The long fallout of President George HW Bushs complicated racial legacy
Inside the National Cathedral in Washington and beyond it on Wednesday, George H.W. Bush was lauded as a courageous and decorous leader, 'America's last great soldier-statesman.' He was described as a loving father, a man with an appreciation for the zany parts of life and, as one columnist put it, the vanishing embodiment of a ruling class of trusted WASPs.
But amid the praise since Bush's death, there have also been pointed critiques of his way of doing politics and winning the White House, which drew from a habit of relentless pragmatism, including on matters of race and questions of equity.

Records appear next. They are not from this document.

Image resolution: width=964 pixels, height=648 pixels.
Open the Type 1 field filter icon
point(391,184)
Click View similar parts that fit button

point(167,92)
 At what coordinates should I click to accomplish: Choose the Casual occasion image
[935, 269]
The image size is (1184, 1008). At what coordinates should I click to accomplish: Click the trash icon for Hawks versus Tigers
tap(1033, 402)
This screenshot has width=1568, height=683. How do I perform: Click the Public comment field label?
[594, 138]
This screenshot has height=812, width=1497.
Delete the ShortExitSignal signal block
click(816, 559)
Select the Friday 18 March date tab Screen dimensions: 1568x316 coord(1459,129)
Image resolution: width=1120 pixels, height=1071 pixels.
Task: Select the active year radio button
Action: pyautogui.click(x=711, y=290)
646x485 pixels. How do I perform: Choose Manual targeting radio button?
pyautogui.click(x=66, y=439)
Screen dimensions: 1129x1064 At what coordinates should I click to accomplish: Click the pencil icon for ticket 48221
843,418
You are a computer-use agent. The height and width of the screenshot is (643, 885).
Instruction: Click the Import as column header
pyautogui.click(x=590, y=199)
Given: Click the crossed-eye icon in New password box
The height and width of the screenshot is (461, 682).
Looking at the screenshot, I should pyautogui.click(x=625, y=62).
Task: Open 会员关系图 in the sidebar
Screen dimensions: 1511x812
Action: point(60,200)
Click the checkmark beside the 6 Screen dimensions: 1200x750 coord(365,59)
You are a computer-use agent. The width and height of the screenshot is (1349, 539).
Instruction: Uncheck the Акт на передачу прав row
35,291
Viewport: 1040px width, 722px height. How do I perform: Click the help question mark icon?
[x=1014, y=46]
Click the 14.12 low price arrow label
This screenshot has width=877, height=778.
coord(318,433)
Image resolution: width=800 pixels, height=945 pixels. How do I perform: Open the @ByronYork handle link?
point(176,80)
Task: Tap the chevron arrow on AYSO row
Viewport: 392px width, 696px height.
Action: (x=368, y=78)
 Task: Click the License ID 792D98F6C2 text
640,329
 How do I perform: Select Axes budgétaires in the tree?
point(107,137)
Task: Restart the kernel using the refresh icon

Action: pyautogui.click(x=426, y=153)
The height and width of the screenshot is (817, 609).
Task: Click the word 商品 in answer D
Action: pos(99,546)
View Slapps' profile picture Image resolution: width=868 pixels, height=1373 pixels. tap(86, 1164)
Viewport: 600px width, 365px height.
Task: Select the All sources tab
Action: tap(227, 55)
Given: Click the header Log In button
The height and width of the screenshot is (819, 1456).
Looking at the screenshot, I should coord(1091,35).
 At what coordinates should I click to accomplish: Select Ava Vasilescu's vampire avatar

Bush employed a strategy of subtle stereotyping, playing on suspicion, fear and group-based guilt, political experts and historians say. The combination remains so potent that Democrats and Republicans have grappled for decades with Bush's methods ' and some have outright emulated them.
For some African Americans and Bush's political opponents, the Bush legacy also demonstrates the way that pernicious allusions to race can influence elections and all the consequences for power and exclusion that follow.
Bush's tough-on-crime stance in his 1988 presidential campaign, including in his speeches and an ad from an outside group about a black criminal named Willie Horton, has been cited by many historians of racial politics and even some Republicans as helping to drive decades of politics low on justice or equity.
For many Republicans, an overwhelmingly white group, the Bush presidency was good for black America.....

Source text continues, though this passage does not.